Friday, July 20, 2007

The Fitness Transformer Workout

The Fitness Transformer Workout
Using the ‘300’ Workout System

The premise behind the transformer workout is to be able to transform your everyday body into one that can perform at an optimal level.

As most of us already know, the toy Transformer is a robot that is able to "transform," or reconstruct itself, into a common and innocuous form, such as a car, an aircraft, a device, or an animal. The tagline “More Than Meets the Eye” reflects this ability.

Is your body slowly ‘transforming’ into a Gumby toy?

Your goal as a Fitness Transformer is to transform your everyday body into one that can perform in variety of functional capacities. You accomplish this by doing a series of strategic exercises designed to have you transform yourself into a lean and mean functional machine.

How to do this type of workout is that you take a basic exercise and then follow it with an exercise that has a similar movement pattern but which requires you to use a more explosive force.

In the example below the routine has you first do a regular (or modified) push-up and then follow it with a more dynamic or plyometric push-up where your hands actually come off the floor at the top of the push up. This requires that you generate more force and effort to accomplish this exercise.

  1. Push-ups (15 reps)
  2. Plyo-push-ups (10 reps)
  3. Dumbbell pullover (15 reps)
  4. Medicine ball slams (10 reps)
  5. Shoulder press (15 reps)
  6. Shoulder push press (10 reps)
  7. Bodyweight squats (15 reps)
  8. Bodyweight squat jumps (10 reps)

Click here to see a demonstrated version of this workout using moving animation.
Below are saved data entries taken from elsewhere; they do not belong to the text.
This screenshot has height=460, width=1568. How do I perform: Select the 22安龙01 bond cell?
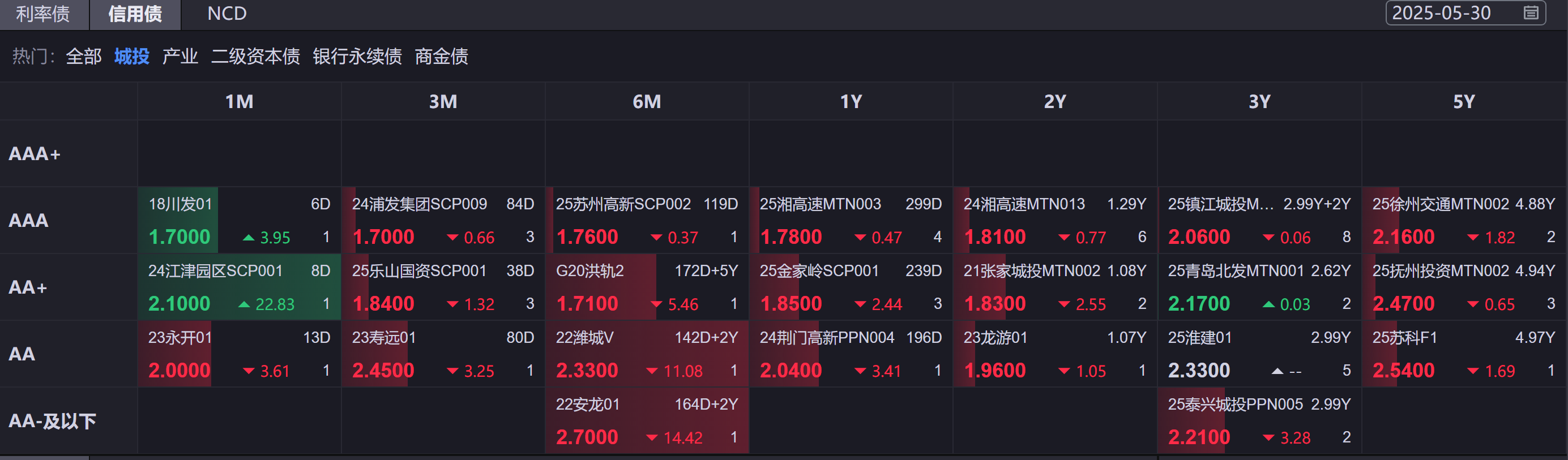tap(647, 421)
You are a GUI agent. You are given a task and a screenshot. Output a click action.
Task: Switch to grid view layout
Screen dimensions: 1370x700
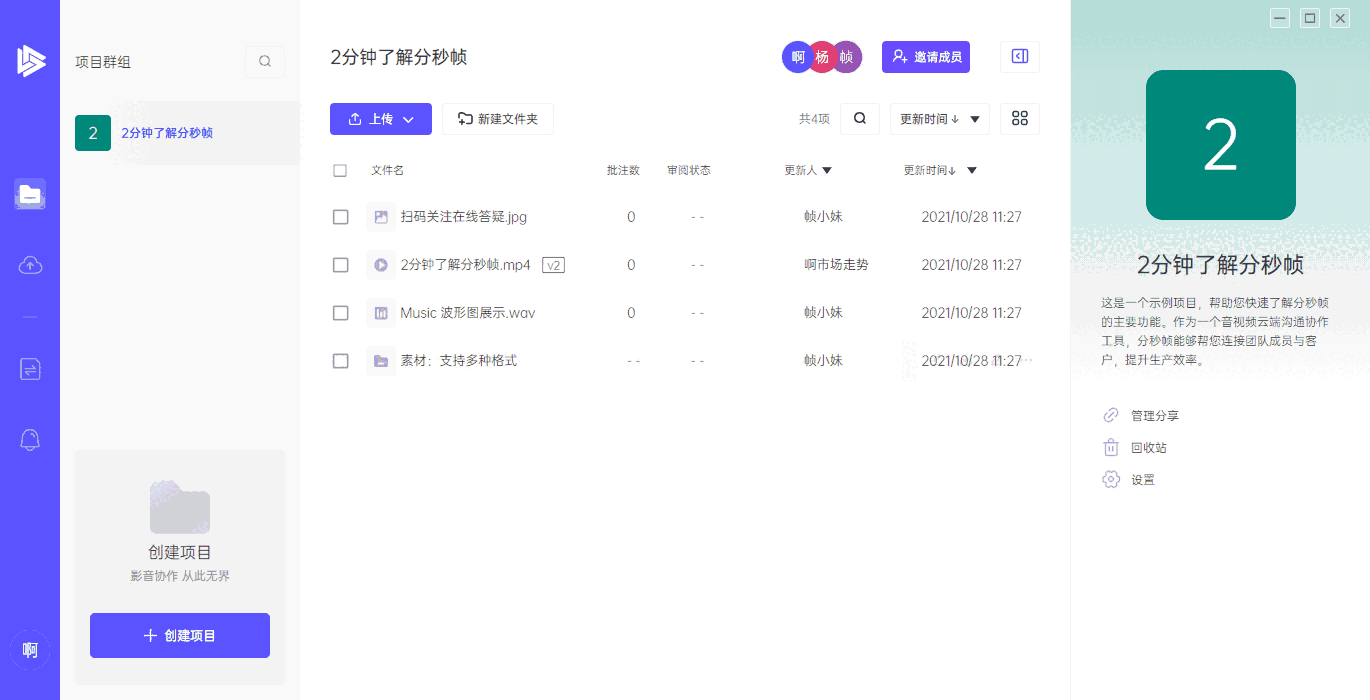tap(1019, 118)
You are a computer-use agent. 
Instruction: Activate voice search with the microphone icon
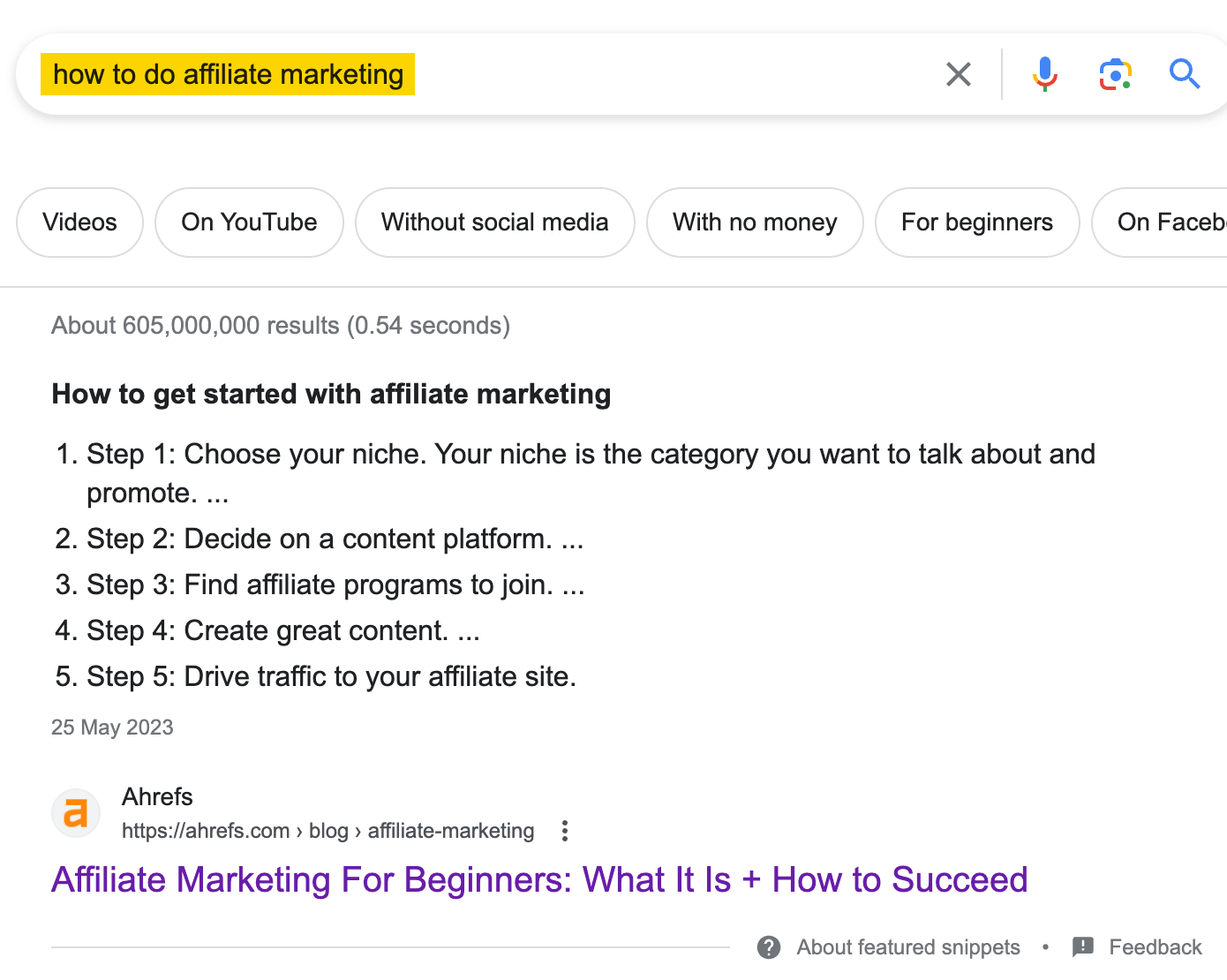tap(1044, 74)
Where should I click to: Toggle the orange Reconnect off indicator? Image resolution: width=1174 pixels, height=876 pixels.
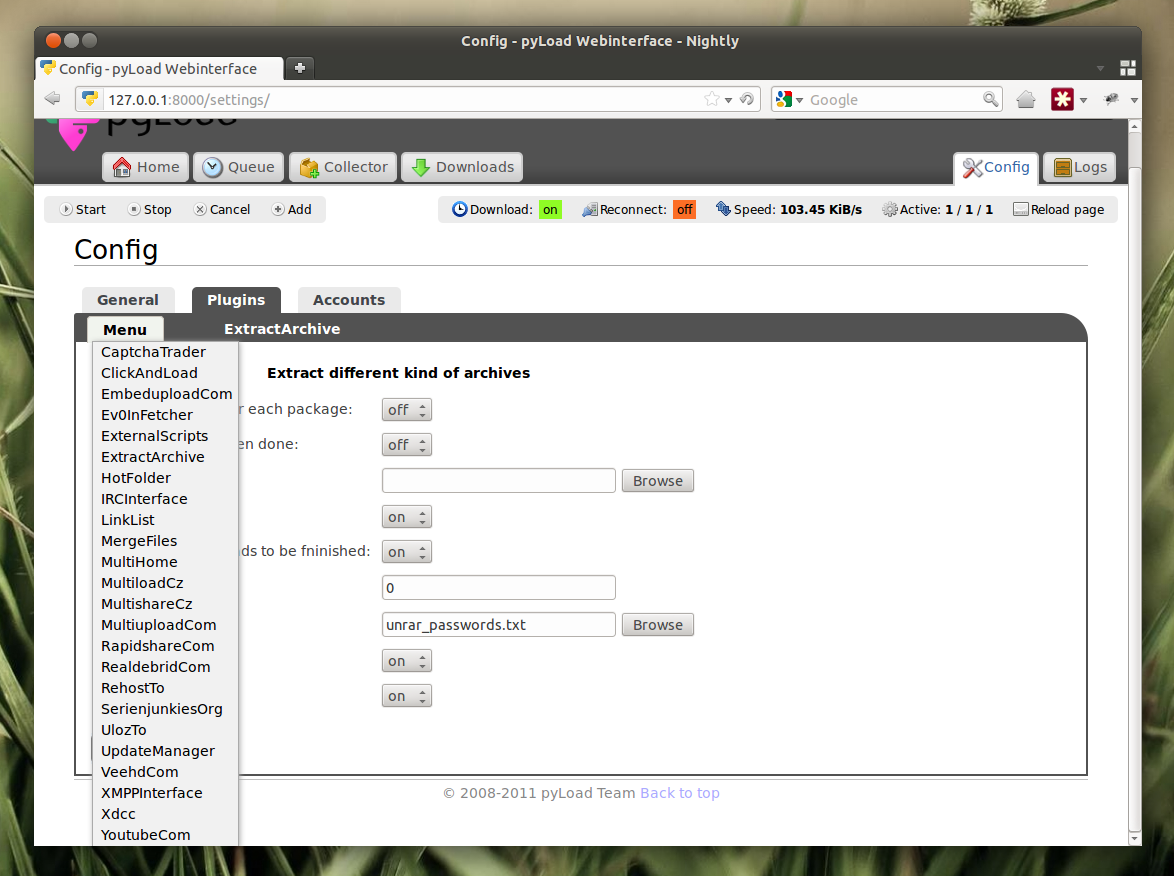pyautogui.click(x=684, y=209)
Complete 3 circuits (i.e. going through exercises 1-8 and then repeating the sequence) and you’ll complete your 300 repetition body transforming workout.

*Comments:

1. For your base exercises (#’s 1,3,5,& 7) use a light weight - since it’s basically used to prepare you for the following explosive exercise.

2. You may want to do your base push-up in a modified kneeling position as not to tire your muscles too much for the explosive follow-up exercise.

3. Rest 30-45 seconds between each exercise and a full 2-3 minutes between each circuit.